FDA Appeals Electronic Cigarette Ruling

The Food and Drug Administration is appealing a federal judge's ruling that the agency doesn't have the authority to regulate electronic cigarettes.

The FDA asked a federal appeals court in Washington to immediately stay an order that prevented the agency from blocking electronic cigarettes from entering the country.

The FDA said it does have the authority to regulate some products containing nicotine as though they are drugs and devices, such as nicotine patches and nicotine lollipops. The agency said the judge was "quite wrong to believe that no injury would result from the use of these harmful and addictive products."

The case is testing the reach of FDA's regulatory powers, and the agency and public health advocates have said it could have severe public health implications.

In January, U.S. District Judge Richard J. Leon sided with electronic-cigarette makers Smoking Everywhere Inc. and NJoy in finding that the FDA has no authority to regulate the products and can't stop them from entering the country. His opinion came with a preliminary injunction that allowed Smoking Everywhere and NJoy to continue importing their products into the country.

The FDA has seized shipments of electronic cigarettes, which contain nicotine and look and taste like cigarettes but don't contain tar, amid concerns the products were being marketed as safer alternatives to traditional tobacco. The FDA asserted its power by saying the electronic cigarettes were essentially drugs or devices that were being imported without FDA approval. Regulating the products as drugs or devices means the companies would have to conduct extensive clinical safety testing and apply for formal FDA approval.
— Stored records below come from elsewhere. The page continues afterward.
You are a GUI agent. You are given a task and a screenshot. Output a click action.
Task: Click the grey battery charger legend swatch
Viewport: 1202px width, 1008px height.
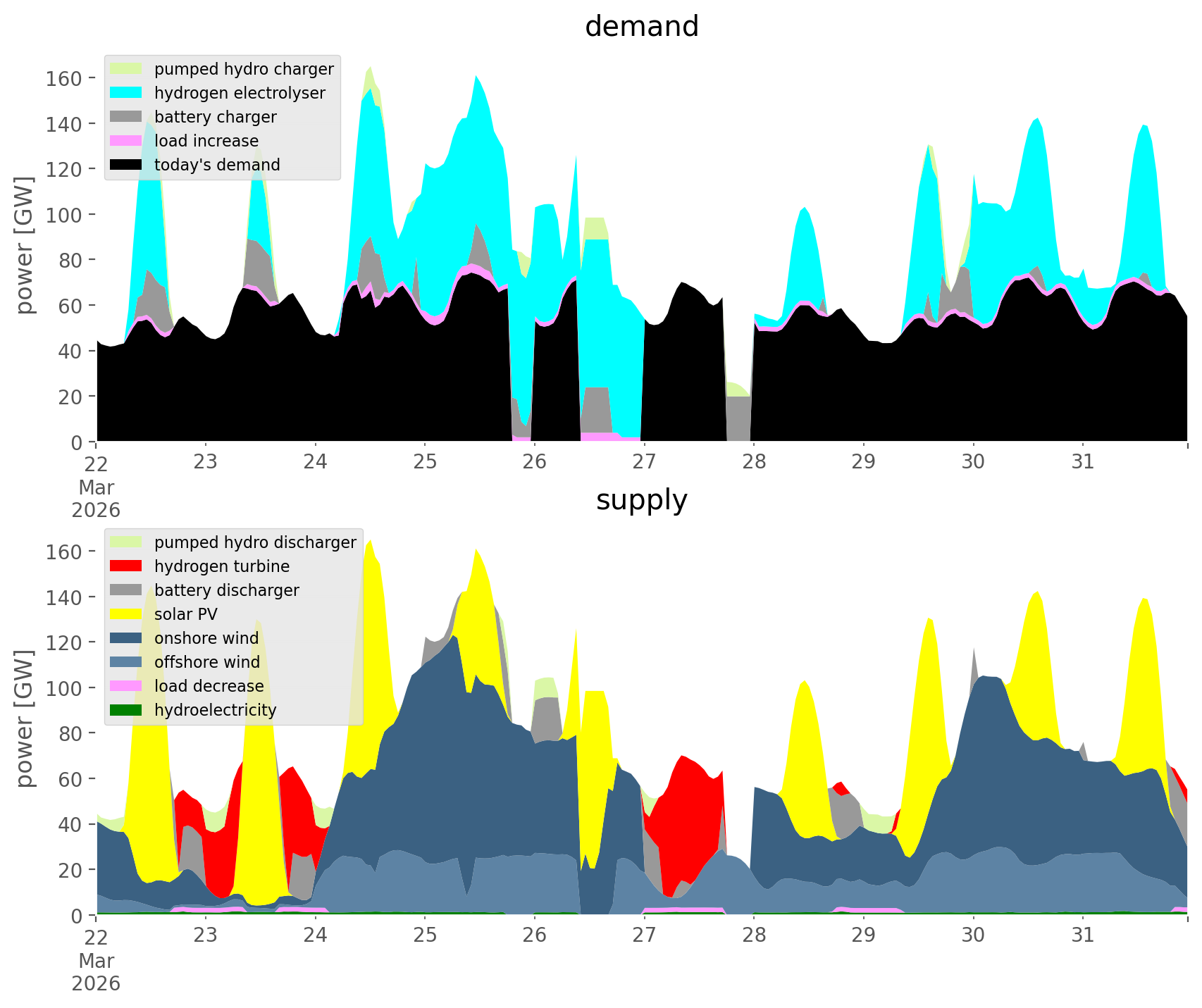127,117
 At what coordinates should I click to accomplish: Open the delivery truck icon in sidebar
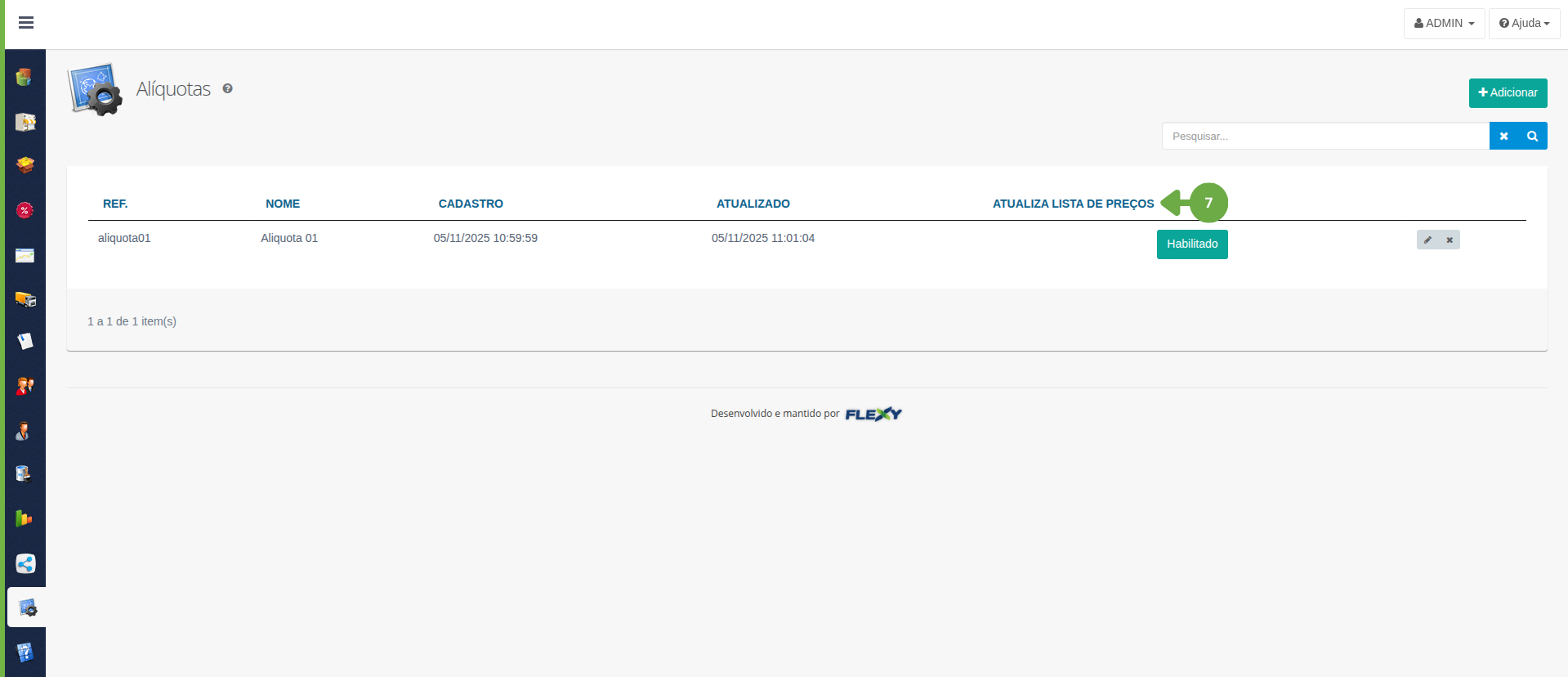25,299

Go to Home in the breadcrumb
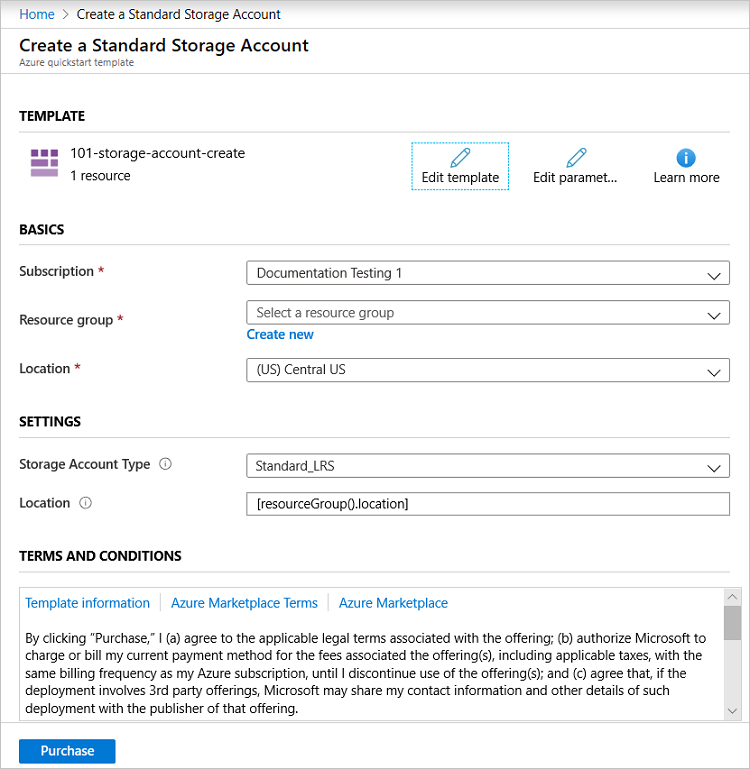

Smoking Everywhere and NJoy are trying to avoid that. The companies say their products are used for recreation and, unlike nicotine patches, aren't used as smoking cessation aids.

Judge Leon's decision was based on a Supreme Court case decided in 2000 called FDA v. Brown & Williamson Tobacco Corp. In that case, the court decided that allowing cigarettes and smokeless tobacco products to be marketed as drugs or devices would result in their being banned from the market.

The FDA said in its appeal that the Supreme Court decision doesn't preclude the agency from regulating tobacco products as though they are drugs or devices. The FDA said Judge Leon also "mistakenly" concluded that electronic cigarettes could be regulated under new tobacco powers signed into law in 2009.

The FDA said those laws preclude the FDA from regulating drugs or devices as tobacco products.